Weeds aside, the garden is (dare I say) blossoming. Each plant is growing with all her might, putting out flowers and packing on the growth. I had to rip out several square feet of toothache plant to prevent it from overrunning my calendulas and the little garden path. Don't be fooled though, there is plenty of toothache plant left.

My calendulas are producing. Most plants I leave to flower for the bees and to save my sanity, but not the calendulas. I pluck every flower and they go straight to my drying screen. When I miss a day, I let those flower heads go by so I can save the seeds. How I love calendulas.

I've been enjoying those plants that you don't harvest until the second year: valerian, clary sage, echinacea (first bloom soon!), and marshmallow. It's nice to see them growing and knowing that I'll get to play with them next year. I have several ashwagandha plants that should be in this category but they won't survive the winter, so I'll be harvesting their roots this year. This will leave me with several big spaces in the beds. Thank goodness! I mistakenly planted my rosemary, thyme, sage, and oregano plants too close to some of the taller plants and they get very little sun. I'll relocate these next year to the empty spaces. This is what happens when you don't know much about the plants you're planting, and you think that blue vervain will stay small and shrubby.

I'm not sure what to do about the oats that are growing. They don't look like they'll produce heads any time soon. Although I know I have most of September before me, I'm not sure anything will come of that cluster of plants. And meanwhile they are disguising all kinds of tall grasses in there. Ah well. I'll just let them go and see what happens.

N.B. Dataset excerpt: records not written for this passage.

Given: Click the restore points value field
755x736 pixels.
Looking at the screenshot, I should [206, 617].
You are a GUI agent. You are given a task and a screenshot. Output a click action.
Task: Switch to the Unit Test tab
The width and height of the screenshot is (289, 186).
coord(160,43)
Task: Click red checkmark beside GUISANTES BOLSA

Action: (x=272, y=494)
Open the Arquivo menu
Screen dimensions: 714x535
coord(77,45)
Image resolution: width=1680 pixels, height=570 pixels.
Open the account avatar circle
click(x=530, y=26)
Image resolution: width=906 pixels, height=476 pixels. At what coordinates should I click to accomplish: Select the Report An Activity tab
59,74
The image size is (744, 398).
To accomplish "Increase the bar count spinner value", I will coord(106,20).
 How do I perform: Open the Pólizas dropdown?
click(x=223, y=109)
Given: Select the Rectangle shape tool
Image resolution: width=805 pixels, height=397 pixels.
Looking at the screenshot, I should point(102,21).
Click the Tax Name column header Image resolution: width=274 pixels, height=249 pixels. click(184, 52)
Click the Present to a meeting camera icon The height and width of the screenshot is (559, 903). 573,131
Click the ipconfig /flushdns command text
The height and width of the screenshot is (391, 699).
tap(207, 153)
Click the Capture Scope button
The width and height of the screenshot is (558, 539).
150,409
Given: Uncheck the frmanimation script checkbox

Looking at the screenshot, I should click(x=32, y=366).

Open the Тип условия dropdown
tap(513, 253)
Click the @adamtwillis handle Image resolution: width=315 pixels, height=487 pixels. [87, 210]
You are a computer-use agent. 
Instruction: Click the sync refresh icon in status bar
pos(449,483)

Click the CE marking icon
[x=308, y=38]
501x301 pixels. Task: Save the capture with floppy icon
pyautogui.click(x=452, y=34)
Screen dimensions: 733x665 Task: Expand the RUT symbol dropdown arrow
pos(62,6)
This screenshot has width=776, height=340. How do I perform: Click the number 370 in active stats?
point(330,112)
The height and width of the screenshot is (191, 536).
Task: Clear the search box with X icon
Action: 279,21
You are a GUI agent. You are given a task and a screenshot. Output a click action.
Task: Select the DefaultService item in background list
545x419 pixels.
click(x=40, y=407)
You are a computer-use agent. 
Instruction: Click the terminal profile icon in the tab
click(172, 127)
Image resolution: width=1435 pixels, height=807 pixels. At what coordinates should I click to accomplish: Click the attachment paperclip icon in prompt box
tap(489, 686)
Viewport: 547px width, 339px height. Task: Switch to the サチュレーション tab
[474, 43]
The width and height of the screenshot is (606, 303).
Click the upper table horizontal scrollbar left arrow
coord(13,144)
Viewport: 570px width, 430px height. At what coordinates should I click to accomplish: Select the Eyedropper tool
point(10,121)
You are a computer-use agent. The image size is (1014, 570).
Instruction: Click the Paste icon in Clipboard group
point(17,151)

That bee balm from last month is thriving. Farmer Brittany suggested I cut the plants back to encourage root growth before the winter, so I did. The plants rewarded me with another round of blooms, which I turned into flower essence this week. August is a gift from the garden. I know it will all go by soon, and I'm planning my winterizing activities already, but it sure is good to enjoy it now.

Interlude

Posted on August 28, 2017


We went for an overnight trip to a friend's family lake house in New Hampshire this weekend. It was our first time away from home with the baby, and what a time! There were a dozen farmers there, including two who are starting their own commercial kitchen, which meant an abundance of beautiful food. And there was always someone interested in hanging with the two babies visiting. I'm not a confident water person, but this was just right. Seth went paddle boarding, kayaking, and water skiing while I tried the kayak and hung out on the beach. There was a bit of napping and music and lots of eating. It felt good.

The weekend made me wistful for how I grew up, visiting my extended family often for picnics and playtime, knowing there were adults and cousins around to watch me and for me to watch. Addie loved having so many friends to play with, to encourage her to walk or try to make her smile. Seth and I were able to relax because we knew that Addie was always in good hands. And no one felt burdened by being the sole baby carer because someone would always step in (eagerly!) to give the others a break. Addie, for her part, played and slept like a dream.

And let's not forget Lily. This happy dog had chipmunks to chase, Lake Winnisquam at her paws, and a crowd of people to beg for tidbits. What could be better? Four out of four paws from our happy canine.